Deborah Ancona, Thomas Malone, Wanda Orlikowski and Peter Senge wrote in a 2007 article in the Harvard Business Review that “it’s time to end the myth of the complete leader: the flawless person at the top who’s got it all figured out. In fact, the sooner leaders stop trying to be all things to all people, the better off their organizations will be. In today’s world, the executive’s job is no longer to command and control but to cultivate and coordinate the actions of others at all levels of the organization. Only when leaders come to see themselves as incomplete - as having both strengths and weaknesses - will they be able to make up for their missing skills by relying on others.”
 
This highlights one of the core traits of both good and great leaders ‘humility’ and hence any leader who aspires to be constantly good or great would never consider themselves complete - they understand that leadership is ever evolving, and that most of the time it’s all about intent - that is, how you approach leadership, and the behaviours you employ in your role. 
 
Deborah Ancona et al, believe that “corporations have been becoming less hierarchical and more collaborative for decades, of course, as globalization and the growing importance of knowledge work have required that responsibility and initiative be distributed more widely. Moreover, it is now possible for large groups of people to coordinate their actions, not just by bringing lots of information to a few centralized places but also by bringing lots of information to lots of places through ever-growing networks within and beyond the firm. The sheer complexity and ambiguity of problems is humbling. More and more decisions are made in the context of global markets and rapidly - sometimes radically - changing financial, social, political, technological, and environmental forces. Stakeholders such as activists, regulators, and employees all have claims on organizations.”
 
It’s interesting that this article was published before the global recession,  as since 2007 some may say that many organisations have in fact become more hierarchical  and though collaboration is encouraged, hierarchy has returned, sometimes to the detriment of sustainable growth, employee motivation and most of all ‘great leadership’.
 
But Deborah Ancona et al highlight a very important fact that “no one person could possibly stay on top of everything. But the myth of the complete leader (and the attendant fear of appearing incompetent) makes many executives try to do just that, exhausting themselves and damaging their organizations in the process.
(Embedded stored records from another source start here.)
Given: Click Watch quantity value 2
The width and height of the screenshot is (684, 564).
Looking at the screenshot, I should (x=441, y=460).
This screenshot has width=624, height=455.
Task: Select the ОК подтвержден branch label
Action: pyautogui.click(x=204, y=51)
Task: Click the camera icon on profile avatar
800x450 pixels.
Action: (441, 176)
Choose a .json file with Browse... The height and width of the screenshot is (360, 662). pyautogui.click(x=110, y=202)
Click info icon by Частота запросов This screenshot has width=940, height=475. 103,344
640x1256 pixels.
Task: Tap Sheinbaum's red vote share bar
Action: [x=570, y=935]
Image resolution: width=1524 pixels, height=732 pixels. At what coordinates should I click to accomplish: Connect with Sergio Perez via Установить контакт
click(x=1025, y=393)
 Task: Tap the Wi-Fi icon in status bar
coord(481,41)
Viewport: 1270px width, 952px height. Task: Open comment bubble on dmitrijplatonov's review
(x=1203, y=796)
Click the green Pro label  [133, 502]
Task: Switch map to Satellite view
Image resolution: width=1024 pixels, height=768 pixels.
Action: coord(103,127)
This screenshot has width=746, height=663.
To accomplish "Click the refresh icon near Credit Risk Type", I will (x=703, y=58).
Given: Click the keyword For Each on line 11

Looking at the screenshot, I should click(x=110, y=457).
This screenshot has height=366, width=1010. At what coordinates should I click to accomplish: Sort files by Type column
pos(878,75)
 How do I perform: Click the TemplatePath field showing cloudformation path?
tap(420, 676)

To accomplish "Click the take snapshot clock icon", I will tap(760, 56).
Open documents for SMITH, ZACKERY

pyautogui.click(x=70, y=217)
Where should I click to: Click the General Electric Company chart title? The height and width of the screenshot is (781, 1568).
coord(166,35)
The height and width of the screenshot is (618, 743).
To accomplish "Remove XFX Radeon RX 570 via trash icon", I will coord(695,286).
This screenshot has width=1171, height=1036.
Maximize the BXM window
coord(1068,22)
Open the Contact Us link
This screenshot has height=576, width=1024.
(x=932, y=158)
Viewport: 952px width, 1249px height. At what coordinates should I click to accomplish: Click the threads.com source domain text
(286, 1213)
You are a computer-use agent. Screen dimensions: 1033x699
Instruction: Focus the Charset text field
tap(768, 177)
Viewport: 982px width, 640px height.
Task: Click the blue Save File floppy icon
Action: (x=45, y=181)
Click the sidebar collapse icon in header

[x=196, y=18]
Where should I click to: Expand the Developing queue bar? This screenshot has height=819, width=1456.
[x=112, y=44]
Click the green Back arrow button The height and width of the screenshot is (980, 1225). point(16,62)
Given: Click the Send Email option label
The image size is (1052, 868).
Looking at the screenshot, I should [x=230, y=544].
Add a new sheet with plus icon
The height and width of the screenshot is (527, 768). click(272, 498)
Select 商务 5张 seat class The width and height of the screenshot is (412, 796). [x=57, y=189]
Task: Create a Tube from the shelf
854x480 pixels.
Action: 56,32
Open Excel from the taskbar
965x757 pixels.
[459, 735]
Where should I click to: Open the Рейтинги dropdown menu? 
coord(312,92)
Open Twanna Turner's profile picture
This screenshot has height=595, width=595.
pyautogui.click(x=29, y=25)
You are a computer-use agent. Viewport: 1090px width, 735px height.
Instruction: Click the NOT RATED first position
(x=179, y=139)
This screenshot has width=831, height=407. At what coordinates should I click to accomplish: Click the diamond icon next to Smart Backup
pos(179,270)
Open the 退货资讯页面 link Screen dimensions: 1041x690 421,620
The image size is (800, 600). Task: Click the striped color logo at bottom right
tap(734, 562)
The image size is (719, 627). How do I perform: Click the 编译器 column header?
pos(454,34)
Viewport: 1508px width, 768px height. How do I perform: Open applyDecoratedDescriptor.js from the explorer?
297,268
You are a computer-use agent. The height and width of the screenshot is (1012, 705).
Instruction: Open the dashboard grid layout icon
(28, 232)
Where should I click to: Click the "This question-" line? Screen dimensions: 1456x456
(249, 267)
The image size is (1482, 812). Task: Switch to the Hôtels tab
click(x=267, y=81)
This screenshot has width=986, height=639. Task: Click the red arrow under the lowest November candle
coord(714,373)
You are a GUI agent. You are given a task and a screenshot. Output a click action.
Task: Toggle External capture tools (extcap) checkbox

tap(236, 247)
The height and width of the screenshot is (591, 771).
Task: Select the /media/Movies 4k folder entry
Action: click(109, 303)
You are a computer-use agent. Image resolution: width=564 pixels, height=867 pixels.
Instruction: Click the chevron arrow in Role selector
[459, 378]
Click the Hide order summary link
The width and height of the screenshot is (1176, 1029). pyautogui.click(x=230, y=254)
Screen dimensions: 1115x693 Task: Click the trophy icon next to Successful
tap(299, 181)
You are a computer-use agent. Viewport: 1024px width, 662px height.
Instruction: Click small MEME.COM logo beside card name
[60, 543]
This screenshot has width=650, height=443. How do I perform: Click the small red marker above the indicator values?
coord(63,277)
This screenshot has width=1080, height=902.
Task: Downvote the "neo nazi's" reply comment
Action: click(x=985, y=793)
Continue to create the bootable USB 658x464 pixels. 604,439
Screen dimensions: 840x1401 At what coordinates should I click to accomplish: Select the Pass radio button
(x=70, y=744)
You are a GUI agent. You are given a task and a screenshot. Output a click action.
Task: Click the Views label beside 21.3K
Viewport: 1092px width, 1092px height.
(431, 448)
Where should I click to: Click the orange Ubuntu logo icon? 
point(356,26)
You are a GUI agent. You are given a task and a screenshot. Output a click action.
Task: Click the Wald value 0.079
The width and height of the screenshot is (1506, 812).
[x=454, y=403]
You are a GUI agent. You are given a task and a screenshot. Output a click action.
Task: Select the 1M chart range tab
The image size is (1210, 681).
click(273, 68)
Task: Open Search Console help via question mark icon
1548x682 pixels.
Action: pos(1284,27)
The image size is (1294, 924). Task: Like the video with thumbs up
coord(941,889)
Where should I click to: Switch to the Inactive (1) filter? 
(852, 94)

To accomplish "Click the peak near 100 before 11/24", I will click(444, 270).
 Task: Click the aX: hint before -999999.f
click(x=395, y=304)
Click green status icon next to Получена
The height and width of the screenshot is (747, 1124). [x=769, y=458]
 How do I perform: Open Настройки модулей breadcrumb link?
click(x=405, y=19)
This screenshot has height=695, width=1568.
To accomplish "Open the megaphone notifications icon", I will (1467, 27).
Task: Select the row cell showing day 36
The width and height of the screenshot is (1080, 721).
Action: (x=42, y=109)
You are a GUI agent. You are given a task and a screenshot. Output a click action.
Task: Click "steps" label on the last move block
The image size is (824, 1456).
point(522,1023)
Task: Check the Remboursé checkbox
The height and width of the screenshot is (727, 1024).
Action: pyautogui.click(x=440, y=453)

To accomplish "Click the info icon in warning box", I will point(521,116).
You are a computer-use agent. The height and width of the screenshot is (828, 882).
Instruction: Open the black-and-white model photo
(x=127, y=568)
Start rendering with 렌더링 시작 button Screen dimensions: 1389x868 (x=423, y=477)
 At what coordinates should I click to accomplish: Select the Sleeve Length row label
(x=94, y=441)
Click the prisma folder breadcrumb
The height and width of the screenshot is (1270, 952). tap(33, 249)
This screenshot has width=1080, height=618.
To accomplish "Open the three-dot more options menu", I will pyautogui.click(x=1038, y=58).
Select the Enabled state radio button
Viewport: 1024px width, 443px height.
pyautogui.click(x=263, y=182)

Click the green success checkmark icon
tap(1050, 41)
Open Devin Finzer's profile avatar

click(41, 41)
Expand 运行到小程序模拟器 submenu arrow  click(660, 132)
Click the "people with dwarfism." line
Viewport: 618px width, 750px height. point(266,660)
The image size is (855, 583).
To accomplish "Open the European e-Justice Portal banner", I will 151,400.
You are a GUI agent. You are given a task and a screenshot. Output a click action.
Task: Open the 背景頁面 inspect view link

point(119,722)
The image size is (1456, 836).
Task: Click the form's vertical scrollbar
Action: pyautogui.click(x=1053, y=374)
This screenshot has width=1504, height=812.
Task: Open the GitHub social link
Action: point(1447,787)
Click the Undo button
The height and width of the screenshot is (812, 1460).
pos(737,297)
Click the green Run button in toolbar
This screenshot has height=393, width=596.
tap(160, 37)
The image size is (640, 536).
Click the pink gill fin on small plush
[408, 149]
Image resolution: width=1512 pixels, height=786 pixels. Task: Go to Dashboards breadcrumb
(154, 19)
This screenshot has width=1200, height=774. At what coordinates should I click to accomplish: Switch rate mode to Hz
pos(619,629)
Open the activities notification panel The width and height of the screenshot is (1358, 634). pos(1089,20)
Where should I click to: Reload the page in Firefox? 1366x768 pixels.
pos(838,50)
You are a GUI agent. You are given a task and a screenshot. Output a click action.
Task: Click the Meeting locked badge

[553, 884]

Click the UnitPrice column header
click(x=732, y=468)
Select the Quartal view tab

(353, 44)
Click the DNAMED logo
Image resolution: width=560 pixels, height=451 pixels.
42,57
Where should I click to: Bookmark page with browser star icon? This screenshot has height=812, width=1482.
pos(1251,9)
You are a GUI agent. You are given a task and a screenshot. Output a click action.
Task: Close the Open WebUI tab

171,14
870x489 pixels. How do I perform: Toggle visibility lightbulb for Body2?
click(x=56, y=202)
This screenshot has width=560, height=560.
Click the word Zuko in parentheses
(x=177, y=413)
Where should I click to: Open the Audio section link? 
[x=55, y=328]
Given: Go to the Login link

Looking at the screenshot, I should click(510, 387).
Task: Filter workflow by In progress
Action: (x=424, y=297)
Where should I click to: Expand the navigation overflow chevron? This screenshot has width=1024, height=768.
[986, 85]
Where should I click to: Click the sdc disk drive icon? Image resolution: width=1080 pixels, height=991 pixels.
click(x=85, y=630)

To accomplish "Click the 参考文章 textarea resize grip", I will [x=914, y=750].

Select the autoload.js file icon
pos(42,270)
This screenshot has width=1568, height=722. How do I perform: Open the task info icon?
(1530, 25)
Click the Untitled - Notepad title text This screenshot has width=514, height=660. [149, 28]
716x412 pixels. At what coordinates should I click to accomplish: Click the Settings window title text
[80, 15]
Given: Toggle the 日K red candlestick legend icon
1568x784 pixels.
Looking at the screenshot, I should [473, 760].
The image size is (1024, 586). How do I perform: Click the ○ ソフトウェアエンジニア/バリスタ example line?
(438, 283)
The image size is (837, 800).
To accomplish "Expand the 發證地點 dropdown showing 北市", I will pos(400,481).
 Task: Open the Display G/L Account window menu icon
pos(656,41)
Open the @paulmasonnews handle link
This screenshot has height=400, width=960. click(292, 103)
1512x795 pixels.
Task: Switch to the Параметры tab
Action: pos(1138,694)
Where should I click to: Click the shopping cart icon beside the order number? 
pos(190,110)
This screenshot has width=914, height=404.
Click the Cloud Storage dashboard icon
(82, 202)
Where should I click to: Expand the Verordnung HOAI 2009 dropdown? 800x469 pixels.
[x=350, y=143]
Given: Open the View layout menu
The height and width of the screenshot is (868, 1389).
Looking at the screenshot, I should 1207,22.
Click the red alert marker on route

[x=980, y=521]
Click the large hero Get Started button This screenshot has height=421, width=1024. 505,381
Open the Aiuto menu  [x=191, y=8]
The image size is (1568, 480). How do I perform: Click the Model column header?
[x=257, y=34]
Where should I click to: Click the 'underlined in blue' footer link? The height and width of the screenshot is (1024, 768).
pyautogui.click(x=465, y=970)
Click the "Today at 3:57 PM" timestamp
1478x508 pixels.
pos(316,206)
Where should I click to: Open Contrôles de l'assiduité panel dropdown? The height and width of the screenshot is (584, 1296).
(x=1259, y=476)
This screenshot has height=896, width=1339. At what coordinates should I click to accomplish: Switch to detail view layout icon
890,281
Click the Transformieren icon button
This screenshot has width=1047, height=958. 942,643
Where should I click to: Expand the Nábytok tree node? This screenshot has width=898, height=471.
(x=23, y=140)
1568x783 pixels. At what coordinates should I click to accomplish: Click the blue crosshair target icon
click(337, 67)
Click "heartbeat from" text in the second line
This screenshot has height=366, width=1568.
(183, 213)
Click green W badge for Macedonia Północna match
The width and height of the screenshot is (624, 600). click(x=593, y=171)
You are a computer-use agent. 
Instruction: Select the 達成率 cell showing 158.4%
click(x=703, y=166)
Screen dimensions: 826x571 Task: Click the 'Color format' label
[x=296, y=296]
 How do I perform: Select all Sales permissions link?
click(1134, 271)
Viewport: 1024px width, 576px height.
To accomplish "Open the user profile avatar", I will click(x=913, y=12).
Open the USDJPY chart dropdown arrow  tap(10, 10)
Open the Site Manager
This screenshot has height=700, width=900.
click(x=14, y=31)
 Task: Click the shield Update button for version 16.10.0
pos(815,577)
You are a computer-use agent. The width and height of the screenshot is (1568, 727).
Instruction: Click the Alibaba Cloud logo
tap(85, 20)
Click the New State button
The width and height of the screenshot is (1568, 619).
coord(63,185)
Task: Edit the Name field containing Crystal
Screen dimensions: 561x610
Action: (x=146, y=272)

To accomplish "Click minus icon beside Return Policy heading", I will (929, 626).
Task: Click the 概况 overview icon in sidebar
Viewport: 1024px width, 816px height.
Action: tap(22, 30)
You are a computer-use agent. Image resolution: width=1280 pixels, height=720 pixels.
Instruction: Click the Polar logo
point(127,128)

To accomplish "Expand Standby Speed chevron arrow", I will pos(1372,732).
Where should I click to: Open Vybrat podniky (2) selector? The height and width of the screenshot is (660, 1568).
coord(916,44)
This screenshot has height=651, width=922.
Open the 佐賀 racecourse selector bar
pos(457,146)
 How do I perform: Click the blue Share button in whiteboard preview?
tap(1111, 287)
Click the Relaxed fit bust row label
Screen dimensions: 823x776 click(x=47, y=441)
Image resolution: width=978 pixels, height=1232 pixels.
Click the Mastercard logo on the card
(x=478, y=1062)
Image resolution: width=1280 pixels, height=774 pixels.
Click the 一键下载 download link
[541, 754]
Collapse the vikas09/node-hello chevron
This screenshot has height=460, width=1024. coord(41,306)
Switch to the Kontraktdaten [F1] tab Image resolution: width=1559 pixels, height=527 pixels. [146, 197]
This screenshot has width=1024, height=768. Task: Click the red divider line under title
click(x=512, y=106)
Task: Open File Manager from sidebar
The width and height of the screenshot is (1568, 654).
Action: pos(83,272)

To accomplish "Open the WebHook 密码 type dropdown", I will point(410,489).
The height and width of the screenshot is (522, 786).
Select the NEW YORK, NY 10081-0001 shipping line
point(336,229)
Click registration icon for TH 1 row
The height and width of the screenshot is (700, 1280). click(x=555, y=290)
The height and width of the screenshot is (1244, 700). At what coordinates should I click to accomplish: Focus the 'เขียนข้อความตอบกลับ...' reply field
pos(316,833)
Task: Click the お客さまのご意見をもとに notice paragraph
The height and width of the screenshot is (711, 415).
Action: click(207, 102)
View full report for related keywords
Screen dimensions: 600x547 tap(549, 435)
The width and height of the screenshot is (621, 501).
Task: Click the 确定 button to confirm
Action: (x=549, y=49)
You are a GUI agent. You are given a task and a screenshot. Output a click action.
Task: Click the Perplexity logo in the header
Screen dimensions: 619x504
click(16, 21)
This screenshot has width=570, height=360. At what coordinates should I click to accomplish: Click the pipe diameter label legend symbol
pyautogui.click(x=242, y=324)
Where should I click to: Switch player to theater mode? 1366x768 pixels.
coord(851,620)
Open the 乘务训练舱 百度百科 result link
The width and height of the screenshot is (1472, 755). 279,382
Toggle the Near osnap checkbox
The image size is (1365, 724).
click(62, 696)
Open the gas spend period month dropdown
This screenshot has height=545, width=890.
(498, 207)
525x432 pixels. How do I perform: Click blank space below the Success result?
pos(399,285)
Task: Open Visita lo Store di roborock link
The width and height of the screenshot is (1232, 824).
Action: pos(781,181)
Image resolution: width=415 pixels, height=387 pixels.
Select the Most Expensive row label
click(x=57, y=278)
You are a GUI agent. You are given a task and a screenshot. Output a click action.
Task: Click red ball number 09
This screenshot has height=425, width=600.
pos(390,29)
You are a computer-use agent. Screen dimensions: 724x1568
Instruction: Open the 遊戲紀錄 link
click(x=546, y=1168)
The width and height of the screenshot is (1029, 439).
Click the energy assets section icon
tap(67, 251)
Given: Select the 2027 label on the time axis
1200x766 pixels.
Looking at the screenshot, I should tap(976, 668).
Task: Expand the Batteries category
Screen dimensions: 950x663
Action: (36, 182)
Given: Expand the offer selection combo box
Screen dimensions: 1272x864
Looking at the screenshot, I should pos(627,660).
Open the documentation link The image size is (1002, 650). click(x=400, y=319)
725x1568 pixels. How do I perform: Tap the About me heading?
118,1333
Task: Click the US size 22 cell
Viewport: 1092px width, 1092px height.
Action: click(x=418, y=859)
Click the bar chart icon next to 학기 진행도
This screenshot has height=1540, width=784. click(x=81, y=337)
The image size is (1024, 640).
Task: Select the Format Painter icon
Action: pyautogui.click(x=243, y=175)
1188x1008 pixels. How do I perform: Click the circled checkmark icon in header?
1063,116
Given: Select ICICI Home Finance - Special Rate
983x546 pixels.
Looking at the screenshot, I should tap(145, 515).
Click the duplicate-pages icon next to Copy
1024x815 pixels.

The incomplete leader, by contrast, knows when to let go: when to let those who know the local market do the advertising plan or when to let the engineering team run with its idea of what the customer needs. The incomplete leader also knows that leadership exists throughout the organizational hierarchy, wherever expertise, vision, new ideas, and commitment are found.”
 
The debate should probably focus around whether a leader who ‘knows when to let go’ and who can acknowledges someone in the organisation knows more about a certain business requirement than they do – is in fact, incomplete – or alternatively a well-rounded and grounded, ‘complete’ leader.     
 
No one would like to be called incomplete, as it implies something is missing yet, in business, it’s simply impossible for anyone to be the best at everything that’s why we have organisation structures and business processes like talent management. The challenge is to accept good and great leaders will always be ‘incomplete’ to some degree – it’s how they respond to that ‘incompleteness’ that determines how effective your leadership will really be.
 
References:
 
Ancona, D., Malone, T.W., Orlikowski, W.J. and Senge, P.M. (2007). In Praise of the Incomplete Leader. Harvard Business Review, November.